• _Assigned task_
Below are the records; give again exactly the line with "[向上滚动] (384, 834)", the line with "[Mac玩儿法 | Mac软件推荐", and each line that lies between them, and nothing besides.

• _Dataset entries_
****************************************

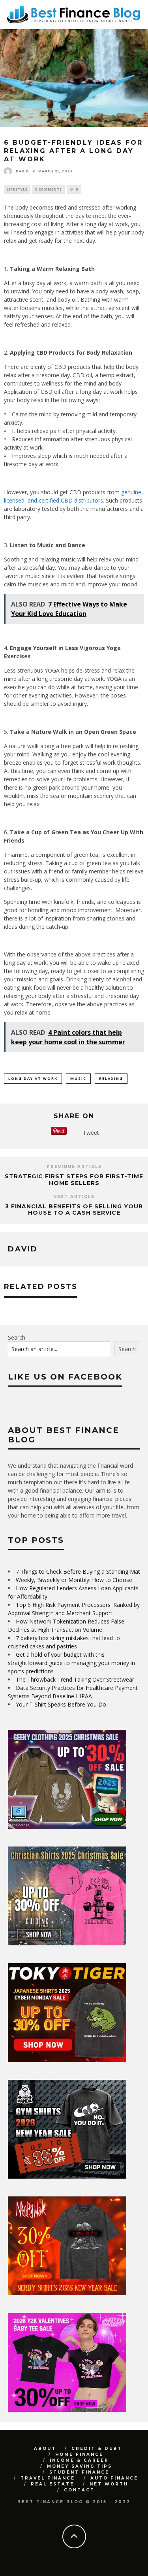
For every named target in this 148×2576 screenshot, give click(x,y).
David (22, 171)
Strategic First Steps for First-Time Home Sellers (74, 1180)
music (78, 1078)
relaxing (111, 1078)
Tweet (91, 1132)
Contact (79, 2490)
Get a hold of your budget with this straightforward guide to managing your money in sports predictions (71, 1663)
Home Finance (79, 2454)
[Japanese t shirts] (67, 2060)
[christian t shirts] (67, 1943)
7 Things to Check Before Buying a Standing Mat (78, 1571)
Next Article (74, 1196)
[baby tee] (67, 2409)
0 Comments (48, 189)
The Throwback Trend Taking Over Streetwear (75, 1679)
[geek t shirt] (67, 1826)
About (45, 2448)
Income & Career (79, 2460)
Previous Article (74, 1166)
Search (16, 1337)
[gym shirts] (67, 2176)
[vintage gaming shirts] (67, 2293)
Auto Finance (114, 2478)
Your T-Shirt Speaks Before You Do (61, 1704)
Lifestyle (17, 189)
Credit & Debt (96, 2448)
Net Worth (109, 2484)
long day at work (33, 1078)
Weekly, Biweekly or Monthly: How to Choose (74, 1580)
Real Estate (52, 2484)
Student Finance (79, 2472)
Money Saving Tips (79, 2466)
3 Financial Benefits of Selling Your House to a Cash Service (74, 1210)
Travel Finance (48, 2478)
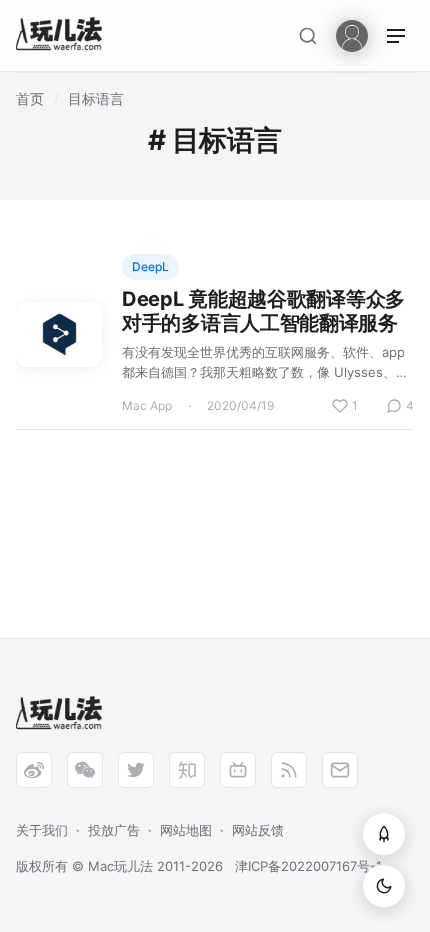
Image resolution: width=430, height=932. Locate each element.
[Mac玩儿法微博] (34, 770)
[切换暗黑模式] (384, 886)
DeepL (150, 266)
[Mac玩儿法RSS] (289, 770)
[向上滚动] (384, 834)
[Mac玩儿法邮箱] (340, 770)
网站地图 (186, 830)
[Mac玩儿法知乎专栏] (187, 770)
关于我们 (42, 830)
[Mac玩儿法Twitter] (136, 770)
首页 (30, 98)
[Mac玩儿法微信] (85, 770)
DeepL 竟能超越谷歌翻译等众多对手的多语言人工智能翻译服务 (263, 311)
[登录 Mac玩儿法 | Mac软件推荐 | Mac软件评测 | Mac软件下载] (352, 34)
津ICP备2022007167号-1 (308, 866)
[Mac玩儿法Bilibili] (238, 770)
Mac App (147, 405)
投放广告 (114, 830)
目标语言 (96, 98)
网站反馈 (258, 830)
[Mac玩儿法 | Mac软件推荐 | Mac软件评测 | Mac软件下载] (65, 36)
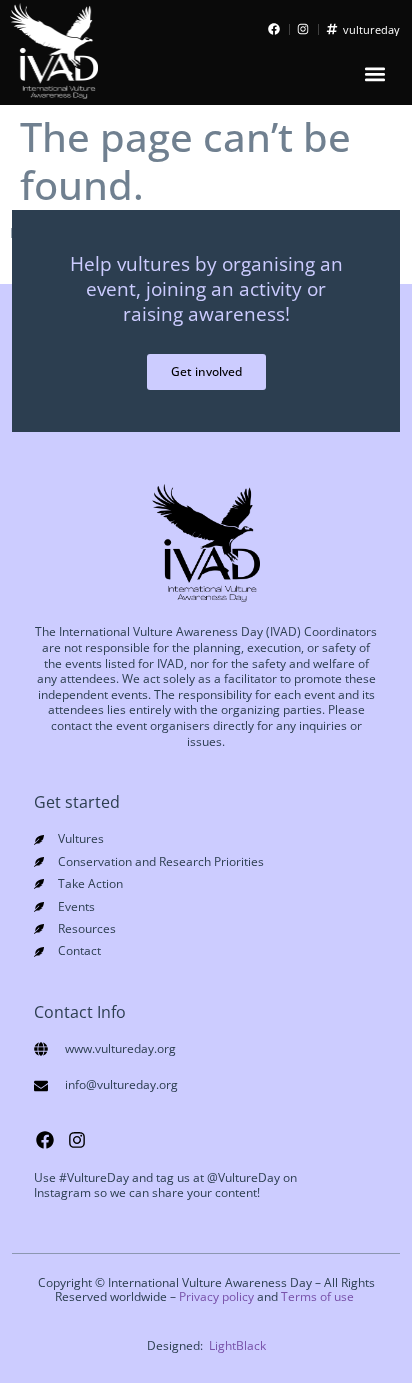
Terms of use (317, 1296)
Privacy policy (216, 1296)
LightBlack (237, 1345)
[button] (375, 74)
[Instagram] (77, 1140)
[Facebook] (45, 1140)
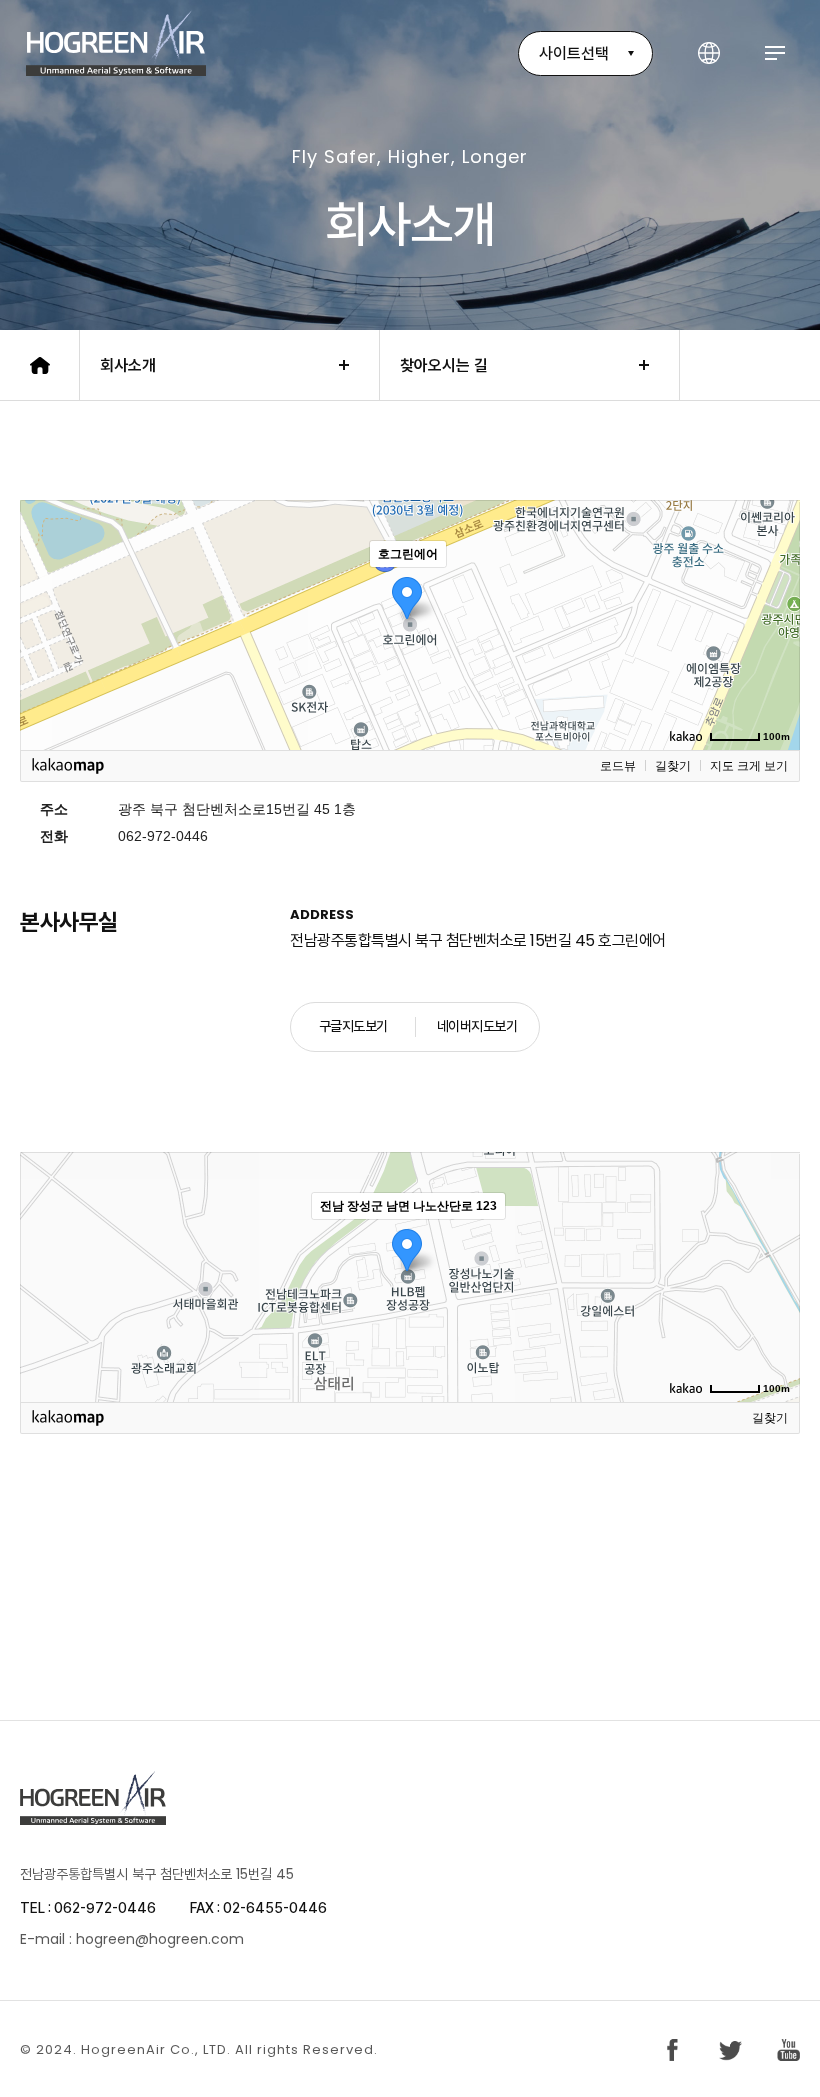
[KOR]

****************************************

• _Solution to the problem_
[向上滚动] (384, 834)
[Mac玩儿法邮箱] (340, 770)
网站地图 (186, 830)
[Mac玩儿法知乎专栏] (187, 770)
关于我们 (42, 830)
[Mac玩儿法Twitter] (136, 770)
首页 (30, 98)
[Mac玩儿法微信] (85, 770)
DeepL 竟能超越谷歌翻译等众多对手的多语言人工智能翻译服务 (263, 311)
[登录 Mac玩儿法 | Mac软件推荐 | Mac软件评测 | Mac软件下载] (352, 34)
津ICP备2022007167号-1 (308, 866)
[Mac玩儿法Bilibili] (238, 770)
Mac App (147, 405)
投放广告 (114, 830)
目标语言 (96, 98)
网站反馈 (258, 830)
[Mac玩儿法 | Mac软件推荐 | Mac软件评测 | Mac软件下载] (65, 36)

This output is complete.